* SET PROBLEM:
Can you copy the entries verbatim, starting with the very first line and going down through the line that contains "[x=1229, y=323]", with both ends included?

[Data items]

********************

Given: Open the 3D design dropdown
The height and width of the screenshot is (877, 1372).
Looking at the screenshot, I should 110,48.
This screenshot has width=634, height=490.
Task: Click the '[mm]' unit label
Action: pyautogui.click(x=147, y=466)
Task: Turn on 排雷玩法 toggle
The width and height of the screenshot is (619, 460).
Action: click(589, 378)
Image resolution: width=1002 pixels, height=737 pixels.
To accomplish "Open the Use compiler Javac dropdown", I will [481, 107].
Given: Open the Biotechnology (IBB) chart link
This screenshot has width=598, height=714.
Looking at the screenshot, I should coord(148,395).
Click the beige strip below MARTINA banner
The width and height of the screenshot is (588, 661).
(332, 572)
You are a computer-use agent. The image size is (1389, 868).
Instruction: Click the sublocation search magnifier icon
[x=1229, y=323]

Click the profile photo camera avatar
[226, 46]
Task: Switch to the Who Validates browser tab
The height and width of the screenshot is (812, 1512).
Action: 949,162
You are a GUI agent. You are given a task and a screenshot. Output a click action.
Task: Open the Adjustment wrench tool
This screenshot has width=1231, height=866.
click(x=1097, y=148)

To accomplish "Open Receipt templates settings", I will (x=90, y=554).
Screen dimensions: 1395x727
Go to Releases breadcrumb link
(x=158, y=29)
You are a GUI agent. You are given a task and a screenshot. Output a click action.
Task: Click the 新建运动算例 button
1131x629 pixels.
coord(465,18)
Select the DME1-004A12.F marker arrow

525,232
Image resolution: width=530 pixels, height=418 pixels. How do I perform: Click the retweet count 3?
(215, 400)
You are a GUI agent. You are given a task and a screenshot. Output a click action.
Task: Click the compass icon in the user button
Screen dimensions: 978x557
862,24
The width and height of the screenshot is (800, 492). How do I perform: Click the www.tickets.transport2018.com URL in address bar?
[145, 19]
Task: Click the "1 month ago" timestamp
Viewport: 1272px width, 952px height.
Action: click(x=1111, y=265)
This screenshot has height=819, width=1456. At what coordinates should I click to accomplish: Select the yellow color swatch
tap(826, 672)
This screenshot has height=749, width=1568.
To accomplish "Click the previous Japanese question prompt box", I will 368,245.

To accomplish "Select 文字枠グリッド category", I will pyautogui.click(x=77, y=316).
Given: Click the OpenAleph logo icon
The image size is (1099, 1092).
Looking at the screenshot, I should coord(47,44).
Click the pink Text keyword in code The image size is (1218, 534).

********************

* SOLUTION FOR THIS PROBLEM:
Given: Open the 3D design dropdown
The height and width of the screenshot is (877, 1372).
Looking at the screenshot, I should 110,48.
This screenshot has width=634, height=490.
Task: Click the '[mm]' unit label
Action: pyautogui.click(x=147, y=466)
Task: Turn on 排雷玩法 toggle
The width and height of the screenshot is (619, 460).
Action: click(589, 378)
Image resolution: width=1002 pixels, height=737 pixels.
To accomplish "Open the Use compiler Javac dropdown", I will [481, 107].
Given: Open the Biotechnology (IBB) chart link
This screenshot has width=598, height=714.
Looking at the screenshot, I should coord(148,395).
Click the beige strip below MARTINA banner
The width and height of the screenshot is (588, 661).
(332, 572)
You are a computer-use agent. The image size is (1389, 868).
Instruction: Click the sublocation search magnifier icon
[x=1229, y=323]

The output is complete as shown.